Ari Wibowo dan Inge Anugrah sedang menjalani sidang cerai di Pengadilan Negeri Jakarta Selatan.
Proses perceraian keduanya pun begitu panas. Pasalnya, pihak Ari Wibowo dan Inge Anugrah saling melempar narasi yang membuat pendapat warganet terbelah.
Sementara Inge Anugrah dituding berselingkuh, aktor kelahiran 1970 itu dijuluki suami pelit lantaran hanya memberikan nafkah berupa kartu kredit dengan limit Rp10 juta untuk sang istri.
Kini, bak memperkuat tudingan pelit yang tersemat kepada Ari Wibowo, Inge Anugrah membenarkan jika selama pernikahan ia hanya diberi kartu kredit. Hal ini sesuai dengan perjanjian pra nikah.
Ibu dua anak itu juga menjelaskan bahwa dirinya sama sekali tak memiliki account bersama dengan suaminya.
Pernyataan ini dibeberkan Inge Anugrah ketika menjadi bintang tamu di podcast dr Ricard Lee.
"Berarti yang terjadi dalam rumah tangga kamu sesuai dengan perjanjian pra nikah itu?" tanya dr Richard Lee dikutip dari kanal YouTube-nya pada Selasa (6/6/2023).
"Iya," jawab Inge.
"Tidak ada yang merasa milik bersama, account bersama gitu?" lanjut dr Richard Lee.
"Oh enggak ada. Account bersama nggak ada," jelas Inge.
"Kamu dapat kartu kredit doang seperti cerita itu benar?"
"Kartu kredit iya dari Ari dari sejak awal nikah aku dikasih itu untuk belanja grocery sehari-hari gitu pakainya ya itu memang selalu dan memang pasti Ari selalu bayar,"
Setelah menjelaskan perkara kartu kredit yang diberikan Ari Wibowo, Inge Anugrah lantas menyinggung pernyataan suaminya yang pernah membicarakan soal brankas uang di rumah.
Wanita berusia 41 tahun itu membenarkan jika Ari Wibowo menyediakan uang cash di rumah. Namun, uang tersebut juga digunakan untuk keperluan dapur.

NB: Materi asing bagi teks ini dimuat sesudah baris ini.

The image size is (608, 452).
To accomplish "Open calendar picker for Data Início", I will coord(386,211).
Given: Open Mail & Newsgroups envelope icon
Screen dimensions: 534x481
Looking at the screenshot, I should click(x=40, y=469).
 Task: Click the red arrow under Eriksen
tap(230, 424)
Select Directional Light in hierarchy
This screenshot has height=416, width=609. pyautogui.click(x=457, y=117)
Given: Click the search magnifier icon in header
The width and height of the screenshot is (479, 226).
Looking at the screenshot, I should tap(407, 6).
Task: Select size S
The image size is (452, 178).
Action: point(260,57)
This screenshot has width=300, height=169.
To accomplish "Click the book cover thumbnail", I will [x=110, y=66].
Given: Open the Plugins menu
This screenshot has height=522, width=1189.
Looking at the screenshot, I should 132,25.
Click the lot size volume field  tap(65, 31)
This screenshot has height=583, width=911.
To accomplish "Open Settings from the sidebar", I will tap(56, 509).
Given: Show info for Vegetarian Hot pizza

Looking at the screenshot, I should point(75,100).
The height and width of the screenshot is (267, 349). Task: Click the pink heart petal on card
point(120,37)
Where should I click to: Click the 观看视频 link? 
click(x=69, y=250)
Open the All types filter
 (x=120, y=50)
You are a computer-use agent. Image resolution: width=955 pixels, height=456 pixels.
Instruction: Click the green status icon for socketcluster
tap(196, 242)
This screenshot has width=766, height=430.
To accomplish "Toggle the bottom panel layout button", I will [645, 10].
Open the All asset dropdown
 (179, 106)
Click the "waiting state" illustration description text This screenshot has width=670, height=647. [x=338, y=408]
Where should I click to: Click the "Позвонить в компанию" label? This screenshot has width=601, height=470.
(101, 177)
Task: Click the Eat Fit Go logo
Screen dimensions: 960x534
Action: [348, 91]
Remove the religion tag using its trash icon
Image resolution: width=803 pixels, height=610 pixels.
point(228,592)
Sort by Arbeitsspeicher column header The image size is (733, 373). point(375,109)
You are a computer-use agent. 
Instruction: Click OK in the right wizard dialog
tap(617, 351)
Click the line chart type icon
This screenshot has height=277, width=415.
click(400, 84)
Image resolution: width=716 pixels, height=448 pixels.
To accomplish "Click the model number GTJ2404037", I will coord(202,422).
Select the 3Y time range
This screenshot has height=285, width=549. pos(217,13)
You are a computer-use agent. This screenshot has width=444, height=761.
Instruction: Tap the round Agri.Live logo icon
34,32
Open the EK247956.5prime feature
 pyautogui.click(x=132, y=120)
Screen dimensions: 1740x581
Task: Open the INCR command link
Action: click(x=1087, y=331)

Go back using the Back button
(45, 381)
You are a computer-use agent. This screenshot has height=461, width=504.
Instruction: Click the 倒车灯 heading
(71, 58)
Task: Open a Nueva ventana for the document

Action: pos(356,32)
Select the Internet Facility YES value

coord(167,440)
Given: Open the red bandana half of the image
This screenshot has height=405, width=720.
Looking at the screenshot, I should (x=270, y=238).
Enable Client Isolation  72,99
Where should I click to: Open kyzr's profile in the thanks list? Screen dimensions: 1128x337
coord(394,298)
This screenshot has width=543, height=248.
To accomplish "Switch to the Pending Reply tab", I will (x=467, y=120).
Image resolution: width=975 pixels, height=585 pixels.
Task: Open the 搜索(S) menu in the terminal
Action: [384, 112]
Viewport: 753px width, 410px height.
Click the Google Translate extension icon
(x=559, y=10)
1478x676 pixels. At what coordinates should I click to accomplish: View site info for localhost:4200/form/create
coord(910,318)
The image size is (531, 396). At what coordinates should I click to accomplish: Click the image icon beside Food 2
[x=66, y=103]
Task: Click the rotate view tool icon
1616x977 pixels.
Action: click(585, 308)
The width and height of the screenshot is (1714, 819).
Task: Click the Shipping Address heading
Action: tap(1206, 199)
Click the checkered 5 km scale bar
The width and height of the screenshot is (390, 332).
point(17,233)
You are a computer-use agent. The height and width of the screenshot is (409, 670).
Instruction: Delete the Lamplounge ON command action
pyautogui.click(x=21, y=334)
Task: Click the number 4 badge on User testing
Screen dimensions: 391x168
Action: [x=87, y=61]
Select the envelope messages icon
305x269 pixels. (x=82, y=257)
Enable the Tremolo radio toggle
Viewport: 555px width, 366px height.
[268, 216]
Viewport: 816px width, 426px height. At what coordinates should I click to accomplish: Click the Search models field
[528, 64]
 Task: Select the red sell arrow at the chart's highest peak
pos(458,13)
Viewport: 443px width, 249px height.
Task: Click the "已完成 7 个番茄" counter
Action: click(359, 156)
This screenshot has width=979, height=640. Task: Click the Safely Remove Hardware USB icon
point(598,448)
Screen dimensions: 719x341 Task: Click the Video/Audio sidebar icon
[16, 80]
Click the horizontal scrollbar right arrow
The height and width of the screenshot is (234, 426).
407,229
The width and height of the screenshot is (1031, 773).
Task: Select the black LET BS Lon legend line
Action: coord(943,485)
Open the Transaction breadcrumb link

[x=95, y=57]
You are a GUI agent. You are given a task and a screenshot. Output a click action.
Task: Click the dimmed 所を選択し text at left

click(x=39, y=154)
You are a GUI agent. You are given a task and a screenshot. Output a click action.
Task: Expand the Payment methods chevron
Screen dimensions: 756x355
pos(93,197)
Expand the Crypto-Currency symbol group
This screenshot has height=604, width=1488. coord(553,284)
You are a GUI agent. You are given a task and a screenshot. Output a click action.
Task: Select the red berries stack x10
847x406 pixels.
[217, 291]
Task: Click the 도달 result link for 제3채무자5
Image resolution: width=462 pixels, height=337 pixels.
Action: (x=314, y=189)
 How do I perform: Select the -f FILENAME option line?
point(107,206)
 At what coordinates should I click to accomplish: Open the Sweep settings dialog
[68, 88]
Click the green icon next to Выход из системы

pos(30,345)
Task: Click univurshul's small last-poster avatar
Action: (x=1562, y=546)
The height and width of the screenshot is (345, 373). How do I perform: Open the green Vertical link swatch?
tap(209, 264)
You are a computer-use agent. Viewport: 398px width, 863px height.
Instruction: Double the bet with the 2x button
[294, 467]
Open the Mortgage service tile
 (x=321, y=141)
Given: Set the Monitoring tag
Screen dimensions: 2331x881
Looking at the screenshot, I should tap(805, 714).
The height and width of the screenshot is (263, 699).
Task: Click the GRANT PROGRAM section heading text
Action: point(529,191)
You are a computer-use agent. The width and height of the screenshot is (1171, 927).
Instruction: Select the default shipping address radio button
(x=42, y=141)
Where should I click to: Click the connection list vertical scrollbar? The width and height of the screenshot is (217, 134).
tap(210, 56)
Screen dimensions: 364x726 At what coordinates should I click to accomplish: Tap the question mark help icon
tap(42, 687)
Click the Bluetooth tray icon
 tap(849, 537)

"Waktu itu sempat ada pemberitaan di konferensi pers-nya bahwa ada brankas. Nah itu kan ada brankas memang dan ada cash-nya tentu, tapi cash-nya itu pun untuk keperluan dapur," beber Inge.
Inge Anugrah menceritakan bahwa uang dalam brankas kurang lebih berisi Rp5 hingga 10 juta. Uang itu digunakan untuk membeli bensin, air galon, bensin, uang makan pembantu dan sopir, membeli camilan untuk anak-anak.
Ia menjelaskan bahwa dirinya hanya mengantongi uang Rp300 hingga 400 ribu. Itu pun digunakan untuk membeli keperluan dapur.
"Buat misalnya beli air galon, beli gas di rumah, kalau ada tukang-tukang servis, uang makan mbak dan juga si Pak Tado [sopir], terus kalau ada grooming anjing, salon datang pakai di situ," terang Inge.
"Jadi everything keperluan dapur dan this days kan udah pada online tuh Gojek suka anak-anak beli camilan apapuan. Ambil dari situ. Sometimes aku ambil kayak Rp200-300 ribu untuk taruh di dompet aku gitu. Untuk kalau misalnya aku harus keluar belanja sesuatu yang kecil ada lah," pungkasnya.